Material for the task section start
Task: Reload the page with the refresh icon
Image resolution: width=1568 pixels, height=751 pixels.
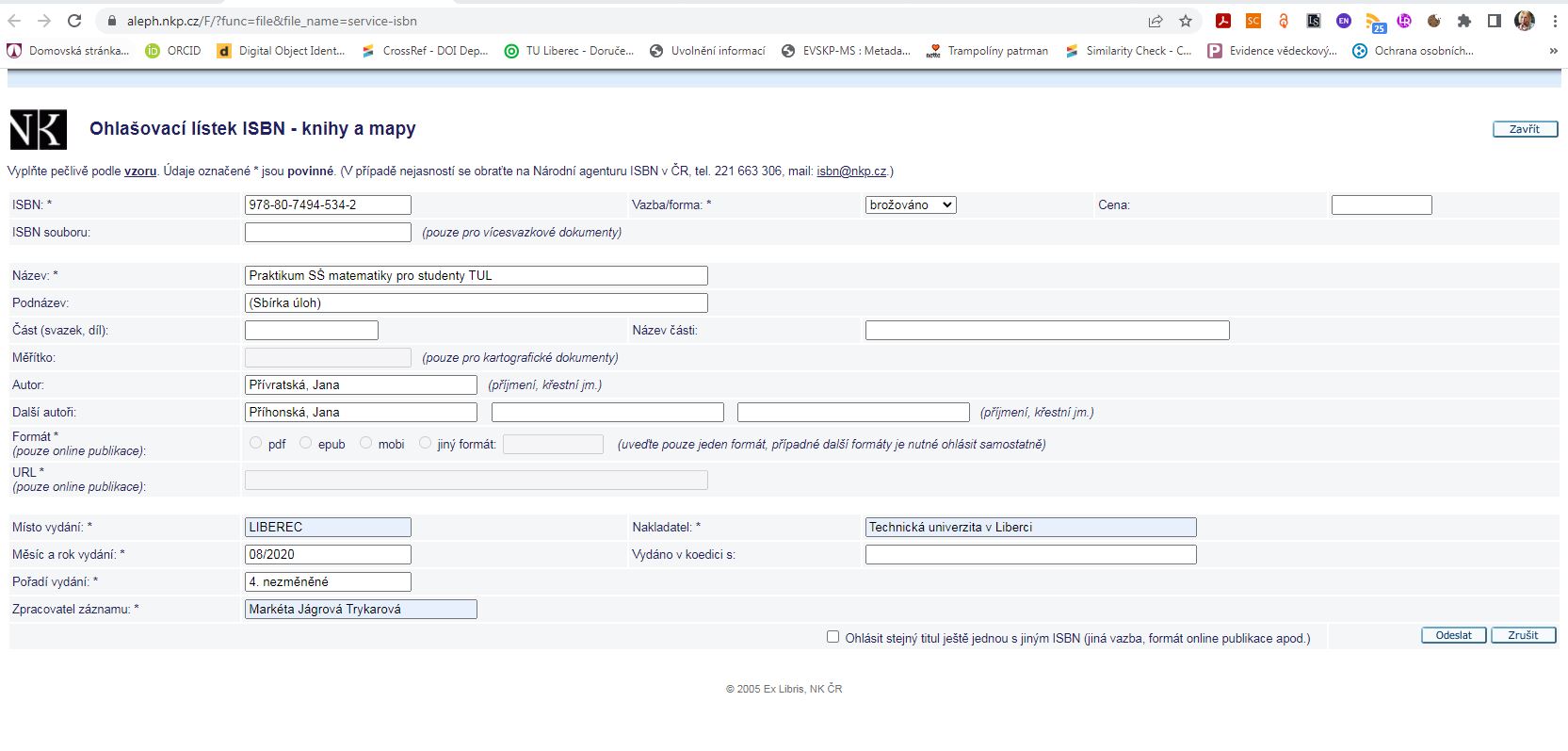Action: point(74,21)
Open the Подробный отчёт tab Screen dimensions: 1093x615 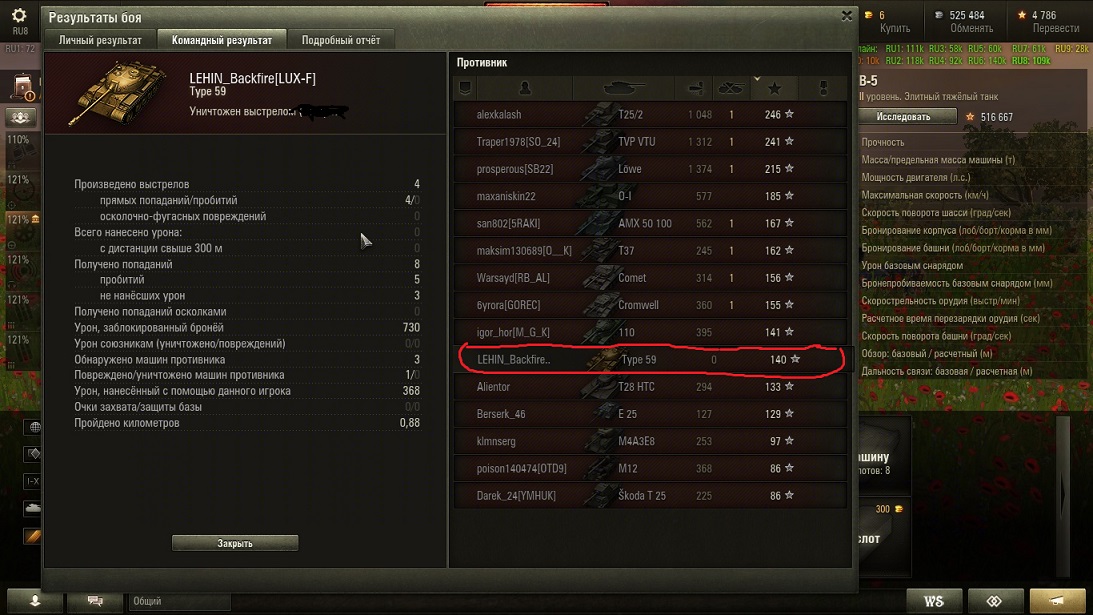click(x=341, y=40)
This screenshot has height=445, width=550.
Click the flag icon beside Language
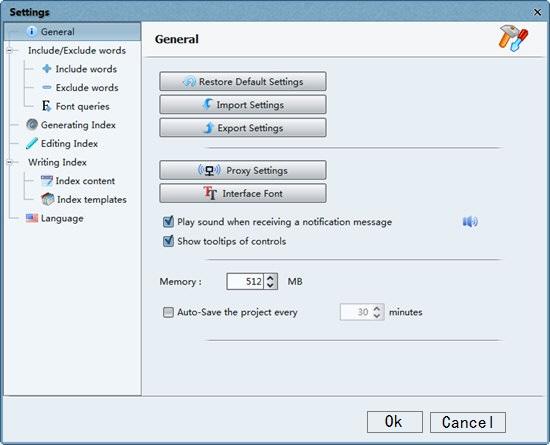pos(32,218)
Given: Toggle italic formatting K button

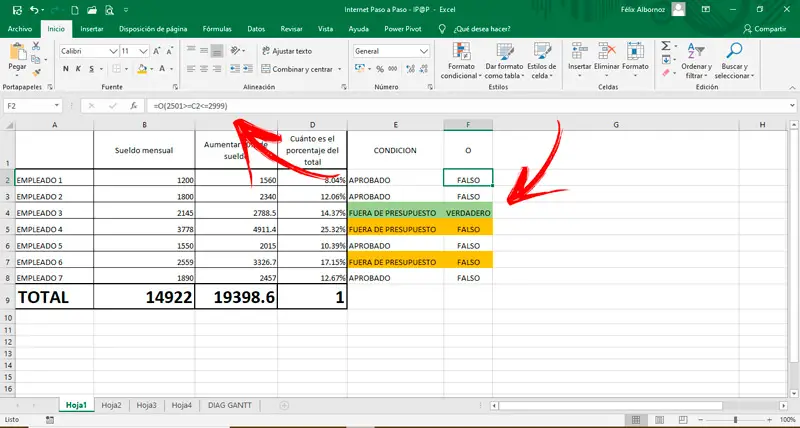Looking at the screenshot, I should pyautogui.click(x=78, y=69).
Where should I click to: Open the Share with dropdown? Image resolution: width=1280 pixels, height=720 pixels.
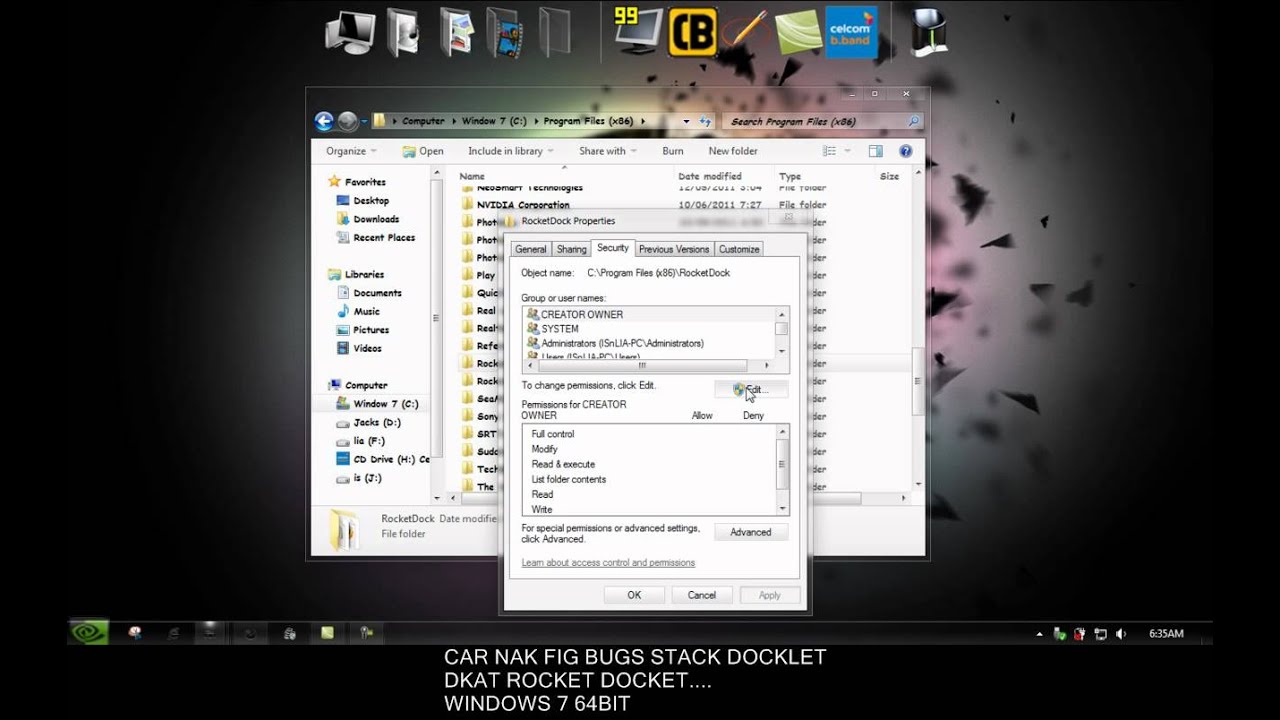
Material for the task section end
## Problem to work on
If a line in the records includes the string "with", copy it.

## Your response
Task: Reload the page with the refresh icon
Where should I click to: Open the Share with dropdown? Image resolution: width=1280 pixels, height=720 pixels.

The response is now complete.